There is no magic formula for this, no rubbing of a genie bottle or snapping of the fingers to make it so. It can happen so quickly and unexpectedly that you are overcome by a holy moment, a marvelous brush with a sacred presence.
And sometimes, it happens when you are wholly unaware of what you are about to encounter.
That’s how it went down on Monday, on that mostly empty beach at the edge of a rural Iowa swimming hole. It’s the kind of pond where you can’t see your feet, but you can feel the mud oozing up between your toes.
And right there, in the most ordinary spot on Earth, I brushed up against The Extraordinary. It was one of those moments when the weight of glory wings its way onto your skin without warning. It came on the summer breeze, and it hovered over my soul, and I felt the vibration of invisible strings on my insides.
It was one of those ridiculously wondrous moments when you hold your breath, and you look around to see if anyone just felt what you felt: an earthquake of the soul. And you know those aren’t goosebumps on your skin. They are God-bumps.
It wasn’t about the right worship music, or the perfect prayer, or the thundering voice of the preacher whose words hit you smack between the eyes.
No, it was just this: sweet spot of God.
At the time, I was reading Tozer, on my Kindle, when it happened. I was sitting on a banged-up lawn chair, with one foot resting on a sand beach, which was really mostly rock. And the girls, they were looking for frogs on the water’s edge.
It wasn’t about a formula, or a magic trick, or a manmade atmosphere that tries feebly to point heavenward. It was God alone.

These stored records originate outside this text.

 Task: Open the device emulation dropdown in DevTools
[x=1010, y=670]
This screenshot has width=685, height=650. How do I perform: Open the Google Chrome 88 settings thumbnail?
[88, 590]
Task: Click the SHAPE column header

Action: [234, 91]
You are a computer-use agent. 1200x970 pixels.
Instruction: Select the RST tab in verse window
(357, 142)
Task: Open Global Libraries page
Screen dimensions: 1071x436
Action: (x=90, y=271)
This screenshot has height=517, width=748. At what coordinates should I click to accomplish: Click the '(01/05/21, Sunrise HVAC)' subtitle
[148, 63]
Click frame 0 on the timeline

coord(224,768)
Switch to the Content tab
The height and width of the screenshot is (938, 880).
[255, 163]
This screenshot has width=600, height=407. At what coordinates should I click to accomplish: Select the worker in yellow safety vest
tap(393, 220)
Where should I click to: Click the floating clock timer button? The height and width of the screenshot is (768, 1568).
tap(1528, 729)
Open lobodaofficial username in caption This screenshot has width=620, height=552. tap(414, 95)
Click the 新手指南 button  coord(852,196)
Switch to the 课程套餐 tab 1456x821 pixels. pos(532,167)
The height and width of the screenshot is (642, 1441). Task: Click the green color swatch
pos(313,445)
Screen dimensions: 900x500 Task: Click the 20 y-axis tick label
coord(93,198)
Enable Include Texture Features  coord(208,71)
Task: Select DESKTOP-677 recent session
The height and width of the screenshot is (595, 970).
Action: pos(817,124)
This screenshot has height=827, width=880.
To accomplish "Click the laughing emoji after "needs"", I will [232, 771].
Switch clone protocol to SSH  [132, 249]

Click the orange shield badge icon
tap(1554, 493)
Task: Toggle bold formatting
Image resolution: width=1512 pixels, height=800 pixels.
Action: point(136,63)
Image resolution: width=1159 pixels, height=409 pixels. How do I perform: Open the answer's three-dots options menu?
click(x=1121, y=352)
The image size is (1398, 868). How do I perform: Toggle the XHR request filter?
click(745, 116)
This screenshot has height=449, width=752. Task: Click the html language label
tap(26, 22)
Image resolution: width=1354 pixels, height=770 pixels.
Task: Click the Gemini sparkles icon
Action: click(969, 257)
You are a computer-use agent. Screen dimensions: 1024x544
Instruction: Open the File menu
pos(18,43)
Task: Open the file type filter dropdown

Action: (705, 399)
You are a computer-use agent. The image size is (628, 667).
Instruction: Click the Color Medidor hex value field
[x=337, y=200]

Under the blue dome of the heavens, I read Tozer’s words: Always and everywhere, God is present, but most of the time, we don’t even know it. And what a difference it would make if we really did.
And I’m reading those words, when the sacred pays a visit. God. Right. Here.
I close my eyes, and for a moment, there is a holy hush, and only one Presence of which I am aware. Not of myself, but only of God. A single tear slides down my cheek, and I don’t wipe it away, for even this tear holds the weight of glory — a single drop alive with God.
Surely, the presence of the Lord is in this place.
“We need never shout across the spaces to an absent God. He is nearer than our own soul, closer than our most secret thoughts.”